■ TEXT BLOCK ■
☆ ☆ ☆ ☆ ☆

During the Red River campaign, Gooding led the 5th Brigade in Brigadier General Albert Lindley Lee's Cavalry Division, XIX Corps. The brigade consisted of the 18th New York Cavalry and 2nd New York Veteran Cavalry Regiments, and part of the 3rd Rhode Island Cavalry. At the beginning of April 1864, Banks' army occupied Natchitoches, Louisiana, and part of Gooding's brigade was sent on a reconnaissance to the opposite bank of the Red River. On 4 April, while Gooding's brigade was on the east bank of the Red River, Major General A. J. Smith ordered him to clear some of St. John Richardson Liddell's Confederates out of Campti. Gooding's troopers drove the Confederates out of the town, but needed assistance from the 5th Minnesota Infantry to drive them out of the area.

☆ ☆ ☆ ☆ ☆

■ GIVEN DATA ■

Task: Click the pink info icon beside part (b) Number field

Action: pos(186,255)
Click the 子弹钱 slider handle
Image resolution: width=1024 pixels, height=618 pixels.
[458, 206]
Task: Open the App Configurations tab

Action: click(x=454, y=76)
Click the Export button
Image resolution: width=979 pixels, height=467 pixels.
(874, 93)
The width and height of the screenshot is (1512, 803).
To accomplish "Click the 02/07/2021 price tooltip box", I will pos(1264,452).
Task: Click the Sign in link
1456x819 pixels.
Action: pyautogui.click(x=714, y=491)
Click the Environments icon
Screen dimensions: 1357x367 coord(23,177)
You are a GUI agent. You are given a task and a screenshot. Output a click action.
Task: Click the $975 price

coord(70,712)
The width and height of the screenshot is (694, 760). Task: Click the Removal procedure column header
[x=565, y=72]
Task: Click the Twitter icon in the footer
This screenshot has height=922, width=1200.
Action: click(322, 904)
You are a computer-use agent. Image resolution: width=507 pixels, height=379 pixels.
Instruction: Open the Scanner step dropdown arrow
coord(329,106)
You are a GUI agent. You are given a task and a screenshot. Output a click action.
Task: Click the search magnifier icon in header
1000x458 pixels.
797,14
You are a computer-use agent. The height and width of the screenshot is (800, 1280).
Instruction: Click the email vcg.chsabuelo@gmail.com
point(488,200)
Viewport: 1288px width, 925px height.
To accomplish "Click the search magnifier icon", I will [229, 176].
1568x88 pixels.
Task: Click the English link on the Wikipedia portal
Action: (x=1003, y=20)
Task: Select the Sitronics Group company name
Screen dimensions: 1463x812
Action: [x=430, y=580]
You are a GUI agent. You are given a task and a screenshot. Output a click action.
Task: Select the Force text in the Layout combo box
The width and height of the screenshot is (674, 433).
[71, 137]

☆ ☆ ☆ ☆ ☆

■ WORK REQUEST 1 ■
Answer these questions about the passage on Gooding's brigade in the Red River campaign, one line per answer:
(a) Which division and corps was Gooding's 5th Brigade part of?
(b) Which town did Banks' army occupy at the beginning of April 1864?
(c) Which infantry regiment helped drive the Confederates out of the area around Campti?
■ WORK REQUEST 2 ■
For each statement, answer yes or no on whether it agrees with the passage on Gooding's brigade, and quote the words that decide it:
(a) The brigade included the whole of the 3rd Rhode Island Cavalry.
(b) Major General A. J. Smith ordered Gooding to clear Confederates out of Campti.
(c) Gooding's troopers cleared the Confederates from the area around Campti without any help.
■ WORK REQUEST 3 ■
Pick up the passage on Gooding's brigade in the Red River campaign after its final sentence and write what comes next.

■ OUTPUT 1 ■
(a) Brigadier General Albert Lindley Lee's Cavalry Division, XIX Corps.
(b) Natchitoches, Louisiana.
(c) The 5th Minnesota Infantry.

■ OUTPUT 2 ■
(a) No: "and part of the 3rd Rhode Island Cavalry."
(b) Yes: "Major General A. J. Smith ordered him to clear some of St. John Richardson Liddell's Confederates out of Campti."
(c) No: "but needed assistance from the 5th Minnesota Infantry to drive them out of the area."

■ OUTPUT 3 ■
On 6 April, Gooding's brigade was switched to the west bank to protect the left flank and rear of Banks' army. The rest of Lee's cavalry was leading the march. On 8 April, Banks' army was routed at the Battle of Mansfield. Though the Union troops repulsed the Confederates at the Battle of Pleasant Hill on 9 April, Banks soon abandoned the campaign. A bullet grazed Gooding's scalp at Pleasant Hill. After the Actions near Alexandria, the Union army evacuated Alexandria on 13 May. Hearing that Union soldiers planned to burn down the town, a citizen asked Banks if it was true. The Union commander replied that Gooding had 500 men who were to protect the town against arsonists. When shown a note to that effect from Banks, Gooding professed complete ignorance of any such instructions and said, "This is just like old Banks."

Gooding briefly led a cavalry division from 5 June to 11 July 1864. Subsequently, he commanded a cavalry brigade from 23 September to 11 November 1864. He was mustered out of volunteer service on 26 November 1864 and was Inspecting Officer until his resignation on 20 March 1865. He was brevetted Brigadier General for Port Hudson and brevetted Major General for the Red River campaign on 13 March 1865.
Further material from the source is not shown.